As it stands, only a few cities are both large enough and southern enough to welcome 70,000 gun-owning NRA members to town. Among them are Dallas, Atlanta, Louisville, Nashville, Houston, and Phoenix, most of which are repeat hosts. Meanwhile, Tallahassee Mayor Andrew Gillum took on the NRA and won last year—and now he’s running to be Florida’s governor on a message of stricter gun control and local freedom from state preemption.
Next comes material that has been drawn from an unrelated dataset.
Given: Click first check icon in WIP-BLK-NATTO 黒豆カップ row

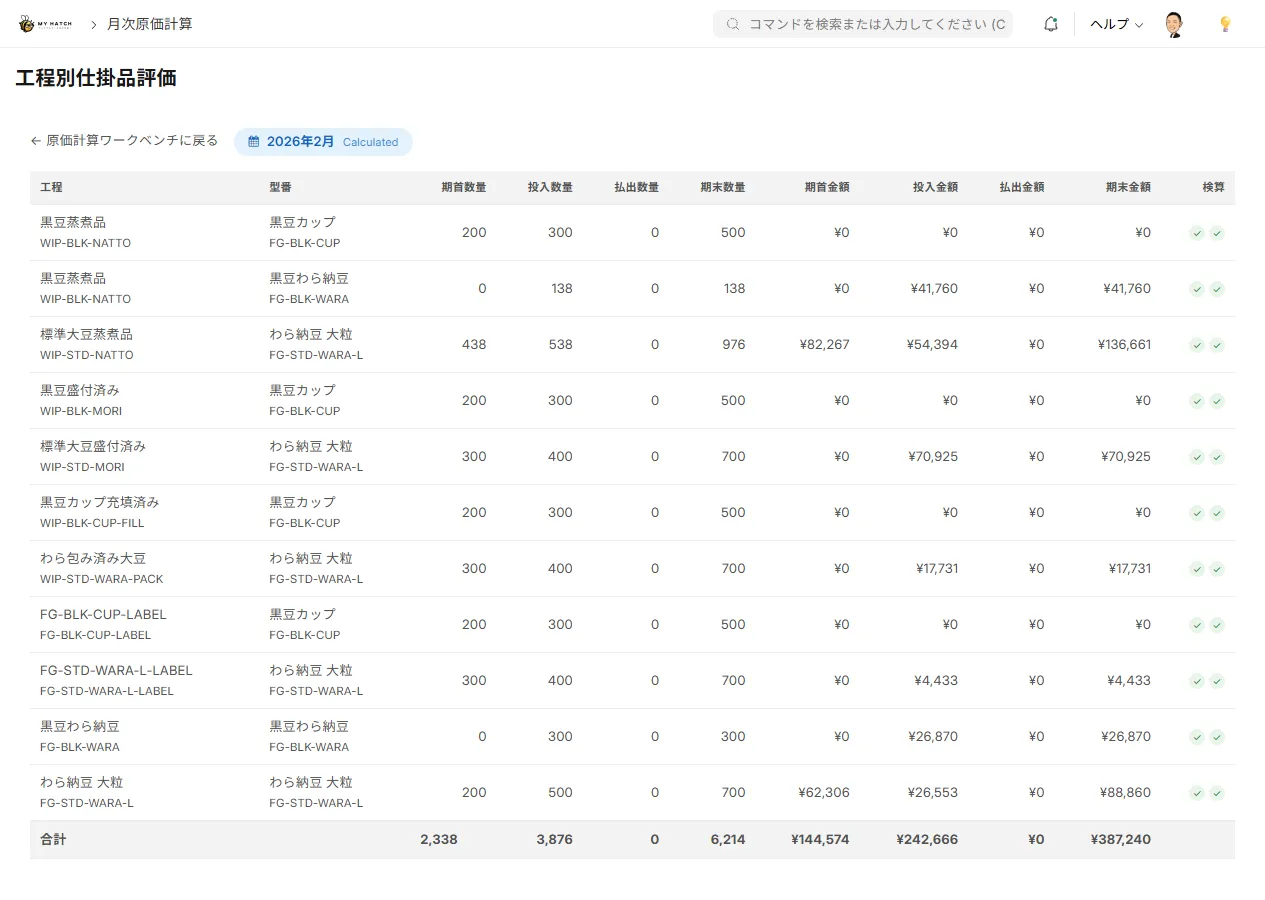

Gillum’s “common-sense” gun-safety proposals aren’t far off from the platform supported by Dick’s Sporting Goods. Pension funds are facing pressure to drop their investments in gun manufacturers, and while in the past, calls for divestment have never made a dent in gun company stocks, gun makers are more vulnerable to market shifts today than in the past, for reasons that have little to do with the shootings in Parkland, Orlando, and Las Vegas. Mounting public outrage that results in action from retailers can only expose gun manufacturer stocks to more losses.

“What do we want? Gun control!” Gillum shouted, leading a column of 1,000 students from Florida State University and others in a march from campus to the state capitol last week. Public opinion and corporate sympathies may be falling in behind him.